Texte de la page:
▬▬▬

Digital Markets Act : ouverture des premières enquêtes

Le Règlement sur les marchés numériques (en anglais, Digital Markets Act ou DMA), du 14 septembre 2022 vise à promouvoir des marchés équitables dans le secteur numérique en régulant les contrôleurs d’accès, ces grandes plateformes qui jouent un rôle central entre les entreprises et les consommateurs.

Les six contrôleurs d’accès désignés par la Commission en septembre 2023, à savoir Alphabet, Amazon, Apple, ByteDance, Meta et Microsoft, bénéficiaient d’une période transitoire pour se conformer aux dispositions du règlement DMA applicable depuis le 2 mai 2023. Ils étaient néanmoins tenus de se conformer pleinement aux nouvelles obligations avant le 7 mars 2024.

Le 25 mars 2024, seulement quelques semaines après l’entrée en application complète du DMA, la Commission européenne a initié des enquêtes pour non-conformité à l’encontre des groupes Meta, Apple et Alphabet. Ces enquêtes visent à examiner les règles d’Alphabet sur Google Play et Google Search, celles d’Apple sur l’App Store, Safari et iOS, ainsi que le modèle « Pay or Consent » de Meta. Bruxelles soupçonnant ces contrôleurs d’accès de ne pas avoir mis en place les mesures requises pour se conformer à leurs nouvelles obligations.

 

L’essentiel du Digital Markets Act

Le DMA vise à garantir un fonctionnement du marché plus équitable aux entreprises utilisatrices des plateformes, dites contrôleurs d’accès (les gatekeepers).

L’objectif de ce texte est double :

 

  1. Permettre aux entreprises innovantes et technologiques d’accéder aux marchés numériques dans des conditions concurrentielles normales, sans être affectés par les pratiques déloyales des contrôleurs d’accès, et
  2. Permettre aux consommateurs de bénéficier d’un plus grand choix de services de meilleure qualité ainsi que de la liberté de changer aisément de fournisseur.

Par exemple, au titre du DMA, les contrôleurs d’accès sont désormais tenus :

  • de faciliter le désabonnement ainsi que l’abonnement à un service de plateforme essentiel ;
  • de rendre interopérables les fonctionnalités de base de leurs services de messagerie instantanée (Whatsapp, Facebook Messenger, etc.) avec leurs concurrents de taille plus modeste ;
  • d’autoriser une entreprise utilisatrice à promouvoir ses offres et conclure des contrats avec ses clients en dehors de la plateforme du contrôleur d’accès ;
  • ou encore, de fournir aux entreprises qui font de la publicité sur leurs plateformes les données de performance et marketing.

De surcroît, ces contrôleurs ne peuvent plus :

  • faire bénéficier leurs services et produits d’un traitement plus favorable en termes de classement au détriment des services et des produits similaires proposés par des tiers sur leur plateforme ;
  • suivre les utilisateurs finaux en dehors de leurs services de plateformes à des fins de publicité ciblée, sans qu’un consentement libre et effectif ait été donné ;
  • imposer aux développeurs d’applications certains services annexes (systèmes de paiement, par exemple).

▬▬▬

Données disponibles:

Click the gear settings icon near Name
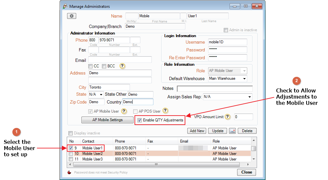This screenshot has height=180, width=328. pos(71,16)
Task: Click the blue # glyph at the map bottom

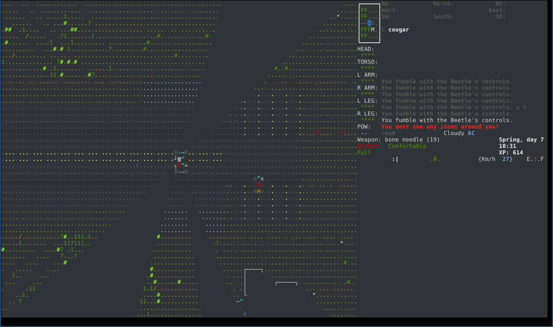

▬▬▬

Travail demandé:
1. Extrayez mot pour mot du texte sur le Digital Markets Act le passage allant de « Les six contrôleurs » à « leurs nouvelles obligations. ».
2. Répondez brièvement d'après le texte sur le Digital Markets Act :
(a) De quelle date est le Règlement sur les marchés numériques ?
(b) Avant quelle date les contrôleurs d'accès devaient-ils se conformer pleinement aux nouvelles obligations ?
(c) Quels services d'Apple les enquêtes ouvertes le 25 mars 2024 visent-elles ?
Le matériel ne joue aucun rôle ici.

Réponses par tâche:
1.
Les six contrôleurs d’accès désignés par la Commission en septembre 2023, à savoir Alphabet, Amazon, Apple, ByteDance, Meta et Microsoft, bénéficiaient d’une période transitoire pour se conformer aux dispositions du règlement DMA applicable depuis le 2 mai 2023. Ils étaient néanmoins tenus de se conformer pleinement aux nouvelles obligations avant le 7 mars 2024.

Le 25 mars 2024, seulement quelques semaines après l’entrée en application complète du DMA, la Commission européenne a initié des enquêtes pour non-conformité à l’encontre des groupes Meta, Apple et Alphabet. Ces enquêtes visent à examiner les règles d’Alphabet sur Google Play et Google Search, celles d’Apple sur l’App Store, Safari et iOS, ainsi que le modèle « Pay or Consent » de Meta. Bruxelles soupçonnant ces contrôleurs d’accès de ne pas avoir mis en place les mesures requises pour se conformer à leurs nouvelles obligations.

2.
(a) Du 14 septembre 2022.
(b) Avant le 7 mars 2024.
(c) L'App Store, Safari et iOS.